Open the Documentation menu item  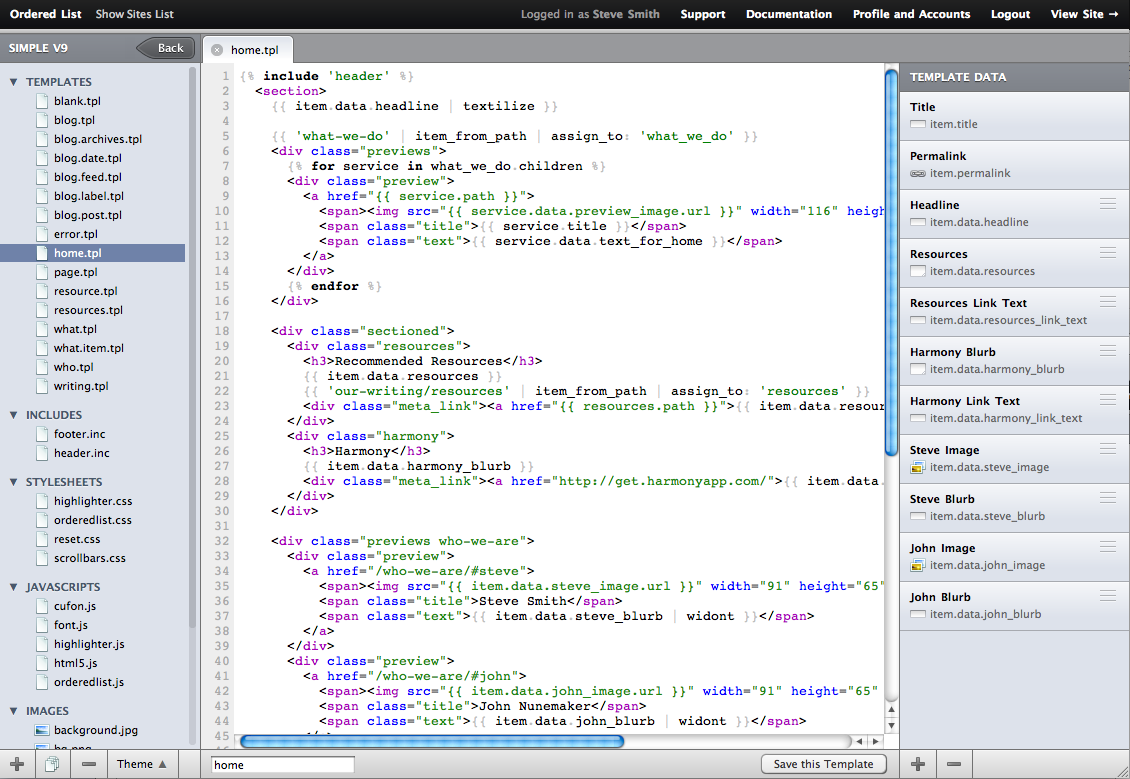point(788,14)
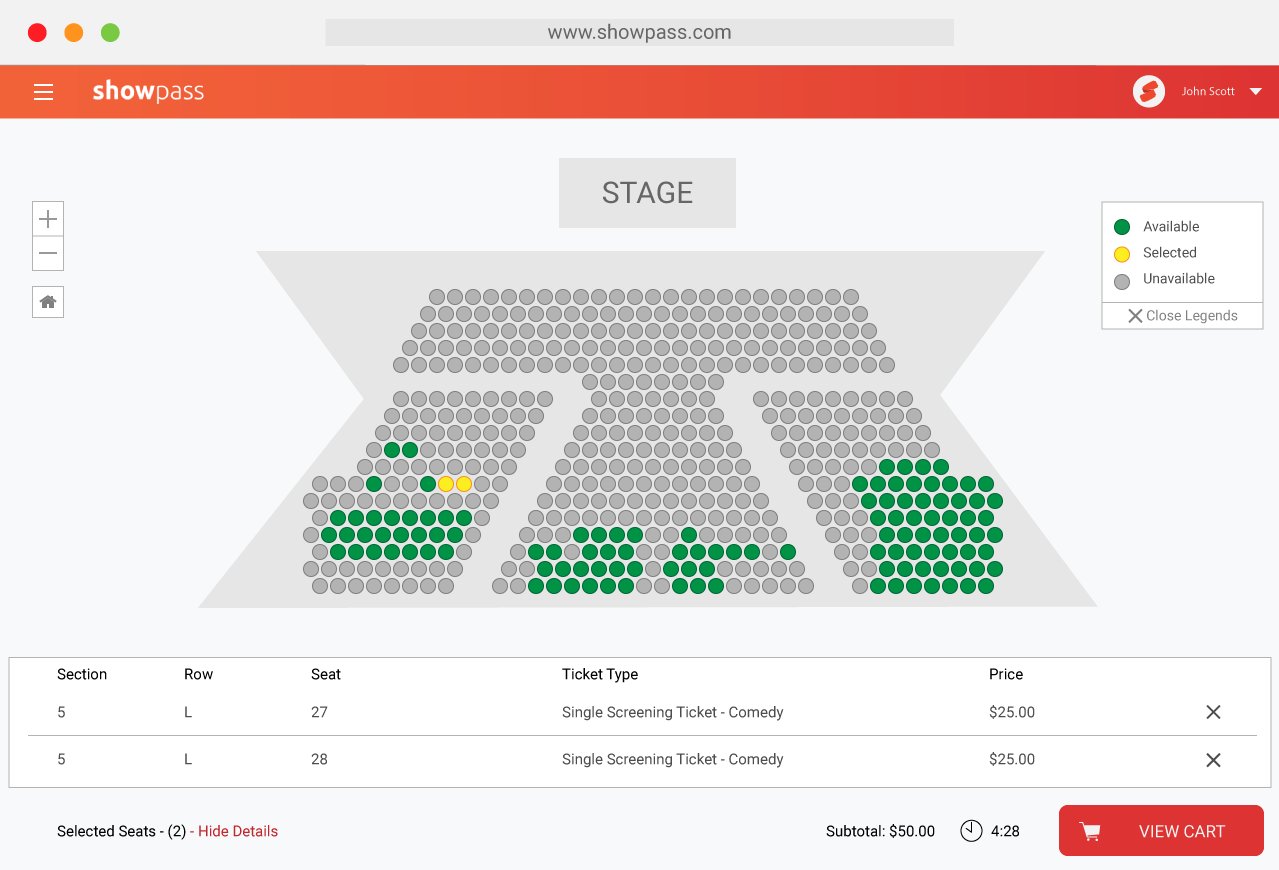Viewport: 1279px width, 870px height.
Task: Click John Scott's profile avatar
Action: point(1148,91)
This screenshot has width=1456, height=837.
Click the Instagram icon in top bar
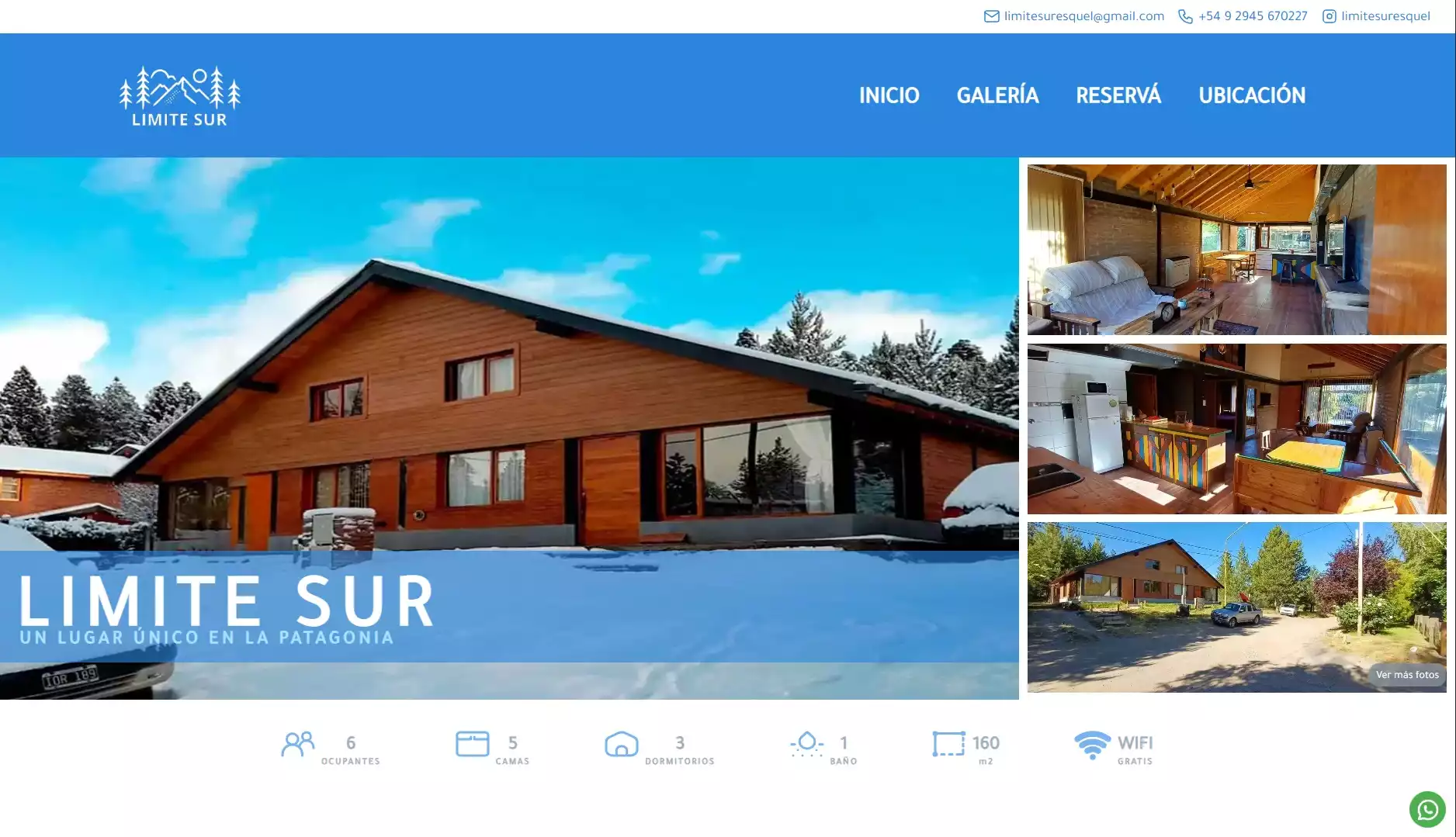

§ **AIM OF THE TASK**
Once you find the line containing "This screenshot has width=1456, height=837.", retype it and every line after it through the last line of the records above, exactly. Add nothing else, and leave out the pictures.

§ **PROBLEM SOLUTION**
This screenshot has width=1456, height=837.
Click the Instagram icon in top bar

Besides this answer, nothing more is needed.